# TEXTAUSZUG
4. Konvergenz zum Markenstrafrecht
Das Urteil bewegt sich im Grenzbereich zwischen Zivil- und Markenstrafrecht. Zwar handelt es sich nicht um ein strafrechtliches Erkenntnisverfahren – die Kammer stellt aber ausdrücklich fest, dass es sich bei den Ansprüchen auf Abmahn- und Detektivkosten um Forderungen aus vorsätzlich begangener unerlaubter Handlung handelt. Diese Formulierung zielt auf § 302 Nr. 1 InsO und zeigt eine zunehmende Tendenz, markenrechtliche Verstöße auch insolvenzrechtlich zu qualifizieren und faktisch mit strafrechtlichem Gewicht zu belegen.
Das Urteil ist ein starkes Signal gegen kreative Ausflüchte bei Markenrechtsverletzungen im Fahrzeughandel. Die faktische Verwendung geschützter Zeichen – auch in abgeschwächter oder verdeckter Form – bleibt verboten. Wer trotz Kenntnis und Abmahnung weiter importiert, riskiert nicht nur Vertragsstrafen, sondern auch die vollständige Vernichtung seiner Waren und eine insolvenzfeste Schadenshaftung. Die Gerichte machen damit klar: Das Markenrecht ist kein zahnloser Tiger, sondern ein scharfes Schwert – auch im Grenzbereich zum Strafrecht.

# ÜBUNGSAUFGABEN
1. Schreiben Sie aus dem Textauszug den Abschnitt, der bei „4. Konvergenz zum“ beginnt und bei „Gewicht zu belegen.“ endet, wortgetreu ab.
2. Übersetzen Sie den Satz „Die faktische Verwendung geschützter Zeichen – auch in abgeschwächter oder verdeckter Form – bleibt verboten.“ aus dem Textauszug ins Englische.
Die Zeilen stehen in keinem Zusammenhang mit dem Textauszug.

# GESAMMELTES MATERIAL
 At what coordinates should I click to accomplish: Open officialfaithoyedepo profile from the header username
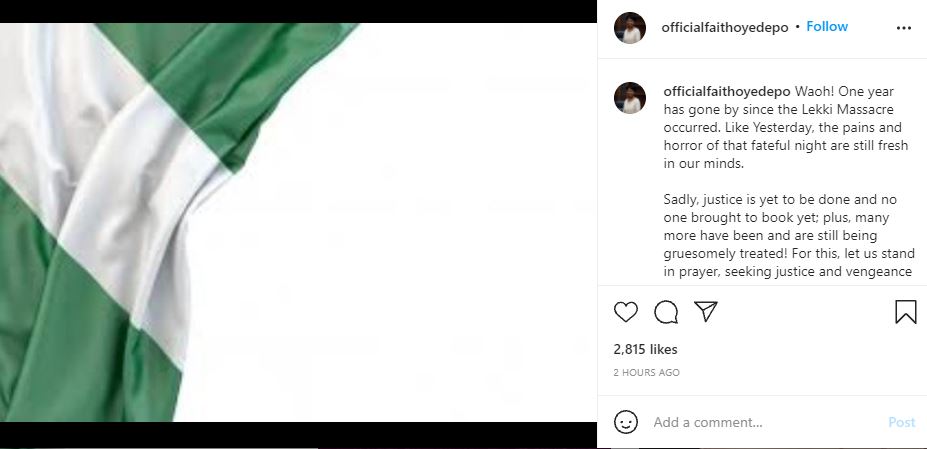(724, 27)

# GELÖSTE AUFGABEN
1.
4. Konvergenz zum Markenstrafrecht
Das Urteil bewegt sich im Grenzbereich zwischen Zivil- und Markenstrafrecht. Zwar handelt es sich nicht um ein strafrechtliches Erkenntnisverfahren – die Kammer stellt aber ausdrücklich fest, dass es sich bei den Ansprüchen auf Abmahn- und Detektivkosten um Forderungen aus vorsätzlich begangener unerlaubter Handlung handelt. Diese Formulierung zielt auf § 302 Nr. 1 InsO und zeigt eine zunehmende Tendenz, markenrechtliche Verstöße auch insolvenzrechtlich zu qualifizieren und faktisch mit strafrechtlichem Gewicht zu belegen.

2. The actual use of protected marks – even in a weakened or concealed form – remains prohibited.